**Instructions for the task:** From the nematode description below, list every distance between the dorsal oesophageal gland orifice (DGO) and the stylet knob, and pair each with its life stage.

**Document section:**
>>>>>

Females are completely enclosed within root tissue. The body appeared translucent white, pyroid shaped, and variable in size. Neck prominent and short, bent at various angles. Body annuli smaller in anterior neck region. En face view with six prominent lips and stylet opening pore-like. Stylet small and strong, knobs well developed and ovoid. Position of Dorsal oesophageal gland orifice (DGO) is 2.90 ± 0.39 μm from stylet knob. Median bulb well developed, almost rounded. Vulva nearly terminal. The perineal cuticular pattern was rounded with low and rounded dorsal arch and devoid of lateral lines or any forking. Typically it is formed of very fine, closely spaced striae of the cuticle, forming a distinct tail whorl. Phasmid and anus were distinct. Commonly egg sac occurs outside the root.

Male

The body is vermiform, tapering anteriorly. Body annuli large and distinct. In lateral view, labial cap high and rounded. Lip annuli two behind the head cap. Labial disc rounded. Cephalic framework moderately developed. Stylet robust and thin with cone pointed, shaft cylindrical and knobs directed posteriorly. DGO 3.11 ± 0.17 μm from the stylet knob. Amphids very distinct. Lateral field with four lateral lines. Testes out-stretched. Tail is short conoid with narrow terminus and smooth end. Spicule arcuate, gubernaculum distinct.

Second-stage juvenile

The body is slender, vermiform, and finely annulated. Lip region not set off from the body. Cephalic framework very weakly developed, amphids distinct. Stylet relatively long, delicate with pointed conus and rounded knobs. DGO 2.86 ± 0.23 μm posterior to stylet knob. Metacorpus oval to rounded. Oesophageal gland lobe overlapping intestine ventrally. Excretory pore distinct, at the level of isthmus. Lateral field with four incisures running almost entire length of body and ending near hyaline tail terminus. Tail length short with very small hyaline portion, terminal blunt, and unstriated.

The morphometric measurements of females, males, and J2s for the present population of RKN species are presented in Table 3.

Table 3

Morphometrics for Meloidogyne indica infecting neem and citrus. All linear measurements are in micrometer and in the form of mean ± SD.

<<<<<

**Supplied data:**
>>>>>

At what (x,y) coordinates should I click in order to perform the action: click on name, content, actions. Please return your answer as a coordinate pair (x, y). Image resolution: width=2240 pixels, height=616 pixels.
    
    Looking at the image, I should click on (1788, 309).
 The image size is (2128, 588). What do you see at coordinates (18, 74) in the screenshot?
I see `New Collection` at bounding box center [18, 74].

<<<<<

**Response to the task:**
Female: 2.90 ± 0.39 μm
Male: 3.11 ± 0.17 μm
Second-stage juvenile: 2.86 ± 0.23 μm